IMHO, Zdenek Kalal has some short sighted view for business. Even if someone offered him a plane filled with money for his algorithm, or if he thought "hey, I can sell this shit! fuck the world! show me the money!", he fails at acknowledging that it doesn't really matter whether you created one of the best algorithms for image recognition: what matters is if you can do it again.
What I'm talking about is, what if instead of selling one of the golden eggs, you give that for free and create a reputation for yourself worldwide, so more people will be willing to hire the golden egg's goose?
Anyway.. Somewhere, Richard Stallman is smiling.. and I'm happy for that.
And at least version R2009B, to get the new syntax for unused function arguments or return values ("~"). Otherwise, search and replace them with dummy variable names to get it to run. Should just take a couple minutes.
He already released it, and once you release something under GPL you can't take it back. You can stop hosting it, but someone else is free to develop further on it.
Even so, I'm not sure this is a polite thing to do. I think it would be nice to respect the author's wishes for the moment:
We have received hundreds of emails asking for the source code ranging from practitioners, students, researchers up to top companies. The range of proposed projects is exciting and it shows that TLD is ready to push the current technology forward. This shows that we have created something "bigger" than originally expected and therefore we are going to postpone the release of our source code until announced otherwise. Thank you for understanding.
However as most of the tracking code is in Matlab - i.e. you can't just port this to your phone - I don't think the author has a great deal to lose here. If someone wants to re-implement the algorithms they may well need his expertise. (Edit: Looking at the code in more detail SammoJ may well be right, and this paragraph may be wrong.)
In fact, Henrik Abelsson may have more to lose if this is seen as poor etiquette, but I'm speculating here.

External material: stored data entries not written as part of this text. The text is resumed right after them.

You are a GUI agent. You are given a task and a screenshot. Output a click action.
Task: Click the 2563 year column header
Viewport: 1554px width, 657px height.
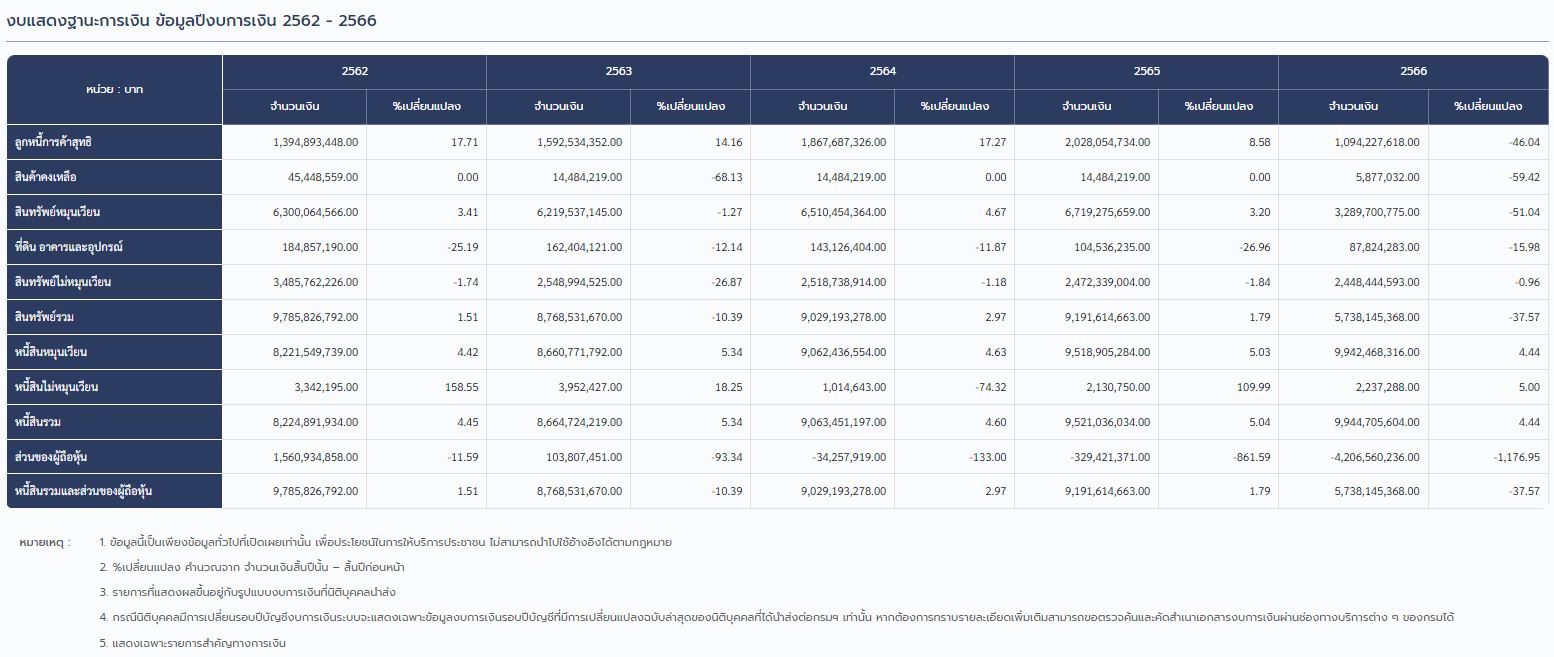click(x=618, y=72)
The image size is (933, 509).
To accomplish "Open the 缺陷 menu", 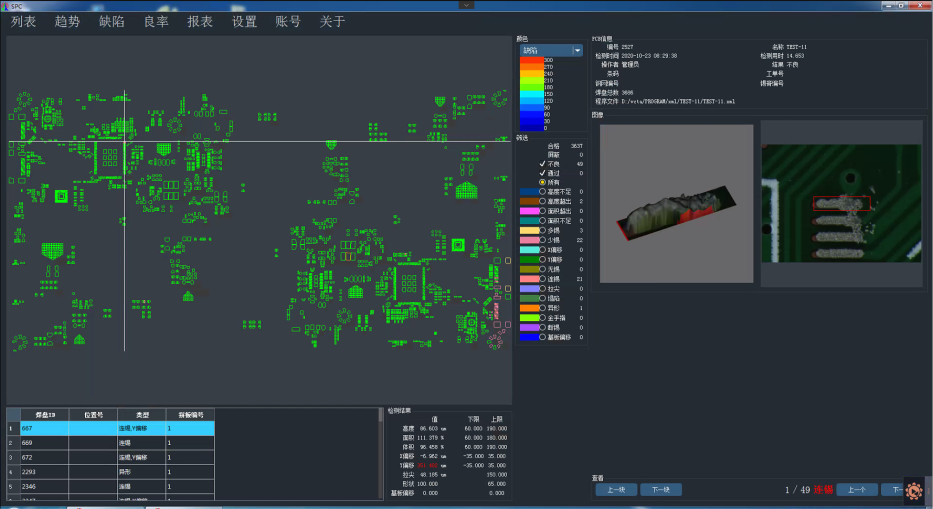I will [x=113, y=21].
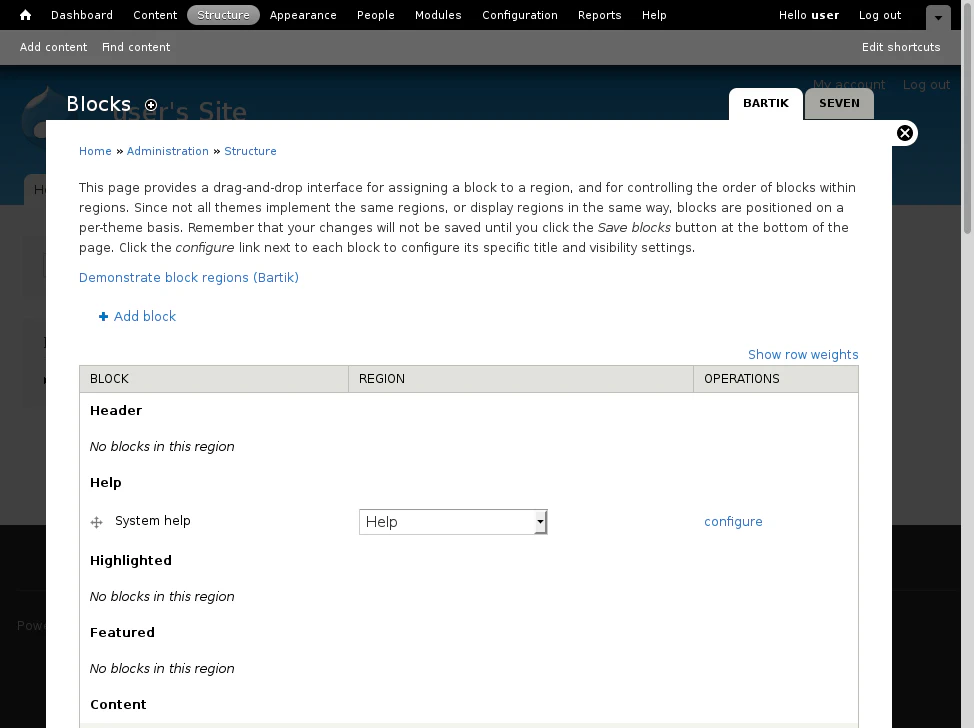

Translating MATLAB -> C isn't too bad and could be done without any domain knowledge. Just remember the pesky 1 start for MATLAB arrays... Having a quick glance through the code I haven't seen any major reliance on MATLAB built-ins. Also "most of the tracking code is in MATLAB" is false. The tracking builds upon the Lucas-Kanade tracker in lk.cpp which uses OpenCVs implementation. I'd estimate a couple of full days of work tops to re-write in C.
Qualifications: I have had to speed up (i.e. rewrite in C) a lot of complex MATLAB code.
The fun part is converting all the Matlab functions that call LAPACK/BLAS into direct bindings to said libraries. That stuff is so dense (although I guess if you're used to it, it's not so bad).
Is anyone seriously considering porting this to C? I'm thinking of doing this myself, as I'm really interested in applying the algorithm, but I don't have a lot of experience in this kind of thing.
I am thinking of porting his code to ccv (http://github.com/liuliu/ccv). Unfortunately, his code is released under GPLv2, and ccv is BSD licensed. I have sent email to him in order to obtain further permission.
I did think about the ethics of posting it or not, and yes, it is a difficult issue, but ultimately decided that since the original author had willfully licensed and distributed the source code under the GPL the choice to allow distribution of that version had already been made.
OK, so we've got abelsson, helwr, and Zdenek all aware of what's going on here. What happened?
helwr, how do you have instant notification of this stuff?
abelsson, how did you get the source code? Did you email him early, get the GPLv2'ed source, and he later thought better of it?
Zdenek Kalal/ekalic/zk00006, are you reading this somewhere? Do you know or support the actions of these guys?
Regardless of abelsson's right (legally and ethically) to do this, I'd like to know the circumstances of this release before I use something that the author doesn't want used.
I was more or less a random passerby. The source zip was posted on his website and I download the file because I found the project somewhat interesting and wanted to examine it. This was before he removed the link to the source.
I have been in communication with Zdenek Kalal this morning however and he has requested that I delete the github repo for the time being, which I agreed to do after hearing his reasoning. Though hopefully it'll be back up soon with an official repository - that seems to be his intention, so I am willing to be patient and wait for a bit for him to sort out and set up a real project.
I picked up the original link on Google alert when Zdenek's Youtube video was at 90k views, posted on HN, day later it is at 267k and all over the web. The demo has the strongest wow factor I've seen since Thrun's talk: http://www.youtube.com/watch?v=TDqzyd7fDRc
Even so, I'm not sure this is a polite thing to do.
It was also not a polite thing to do to be selfish and remove the source code link and the GPLv2 message that it would be handed over to whomever asked for it.
What I'm talking about is, what if instead of selling one of the golden eggs, you give that for free and create a reputation for yourself worldwide, so more people will be willing to hire the golden egg's goose?
Anyway.. Somewhere, Richard Stallman is smiling.. and I'm happy for that.